Once it got too hot, I went back inside and started drafting a drawing. I listened to a few songs during that time, too, and I found the normal numbness that I couldn't break through was naturally falling away as I drew. I almost cried a few times, which had never happened with a drawing. It was the best feeling in the world.

I continued crying throughout the rest of the day, on and off. In the shower, I started thinking about my cat. My cat died about a year ago now. I got to thinking about how it wasn't possible for me to lack empathy completely. I remembered how he looked in the months before he died, how he wouldn't eat, how he just wasted away. He faded. He was no longer the way I knew him, and that hurt more than the knowledge that soon I wouldn't know him at all. It was the same for my dog a couple of years ago. He had cancer, and I remember the way you could feel the tumors everywhere under his skin, and the hair he was losing, and at one point he just lay in the same spot every day. It hurt so fucking bad to see him like that, to the point I begged my parents to just put him down already because I couldn't stand it. They held some delusional hope that he might get better, that he wasn't going to die, and because of that he died alone in the middle of the night. When I talk about that part of it I still burn with anger for him, how his suffering was prolonged because my parents couldn't let go. I realized that I should never, EVER doubt the fact that I can feel.

And that reminded me of the fact that music is the thing that makes me feel the most consistently. When my parents would yell at me in middle school, I would seek out Panic! at the Disco because I knew that listening to them would lift my mood. When I needed to cry in freshman year I would listen to Mitski, when I needed to cry in sophomore year I would listen to Car Seat Headrest, and when I needed to cry in junior year I would put on Radiohead. And it would work every single time. Music provided a template to me through which I could let out my emotions just by listening to it. 

I had headphones on for half of my high school career as well. Music was a barrier from the outside world, something I could use to protect me. I could focus on it and let it ground me. I had never realized before then how much music was a constant presence in my life. I realized that I already put on music whenever I was doing something that didn't require listening to anything else. 

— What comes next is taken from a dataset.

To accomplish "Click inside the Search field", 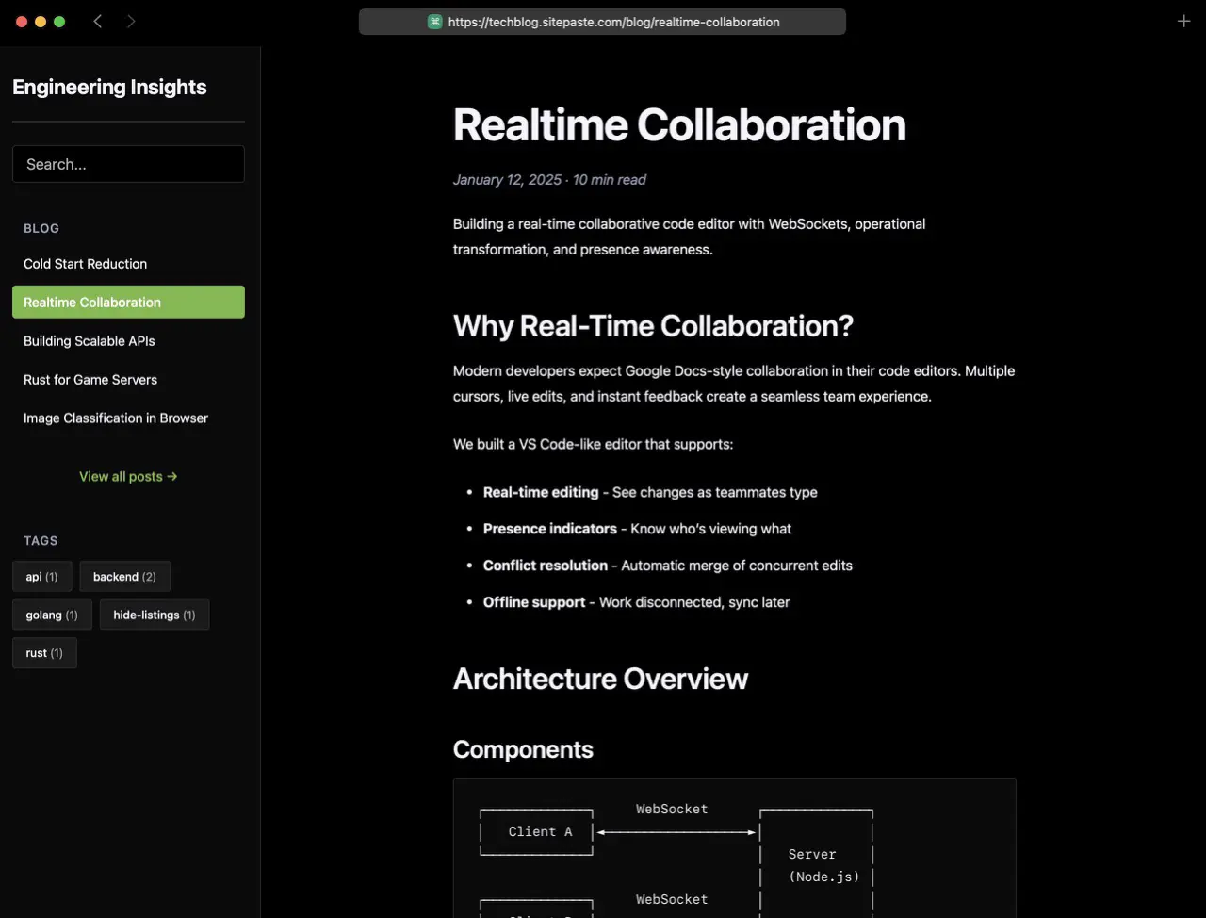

I decided then that I wanted to give back. It was the first truly natural charitable thought I'd had in at least a year. The strength of that conviction surprised me. I wanted to do for other people what other people had done for me. I wanted to make the kind of music that I needed to hear. And I still do. It's a weird feeling, to want something like this. I've always been artistically inclined, but I've never wanted my art to mean something, to make a difference to anyone. Yeah, maybe, I'd get a few likes on my Warrior Cats fanart or whatever, and I thought that's what I wanted. 

But with music, I already love it. I've already connected it to myself like a lifeline. I would be dead without the music I love. And, damn it, I love to sing! I love to write! I love to dance around and act like a dumbass and I would love to do it on stage. I just want to make at least one person sing or laugh or cry or dance or even tap their feet. That would be a dream come true. Every time I get further away from music my life gets worse, so it only makes sense to dive in headfirst. Music won't fix me, I know that, because if it could have it would have. But it doesn't need to do that for me. I just want to let what I have inside me out and I want to make people feel.

So, truly, this isn't as much about MCR as I joke that it is. I've always been afraid of being forgotten, and I used to think of fame as being a band-aid for that. But I don't need to be famous. If I can make an impact on just one person so that they remember me after I'm no longer in their life, if I make art that moved them so much that it became a memory for them, I will probably die happy. 

I'm tired of being passive. I'm tired of being numb. I'm tired of floating. I need to tether myself somewhere where I can help other people tether themselves. I hope I'm right about that being where my purpose lies.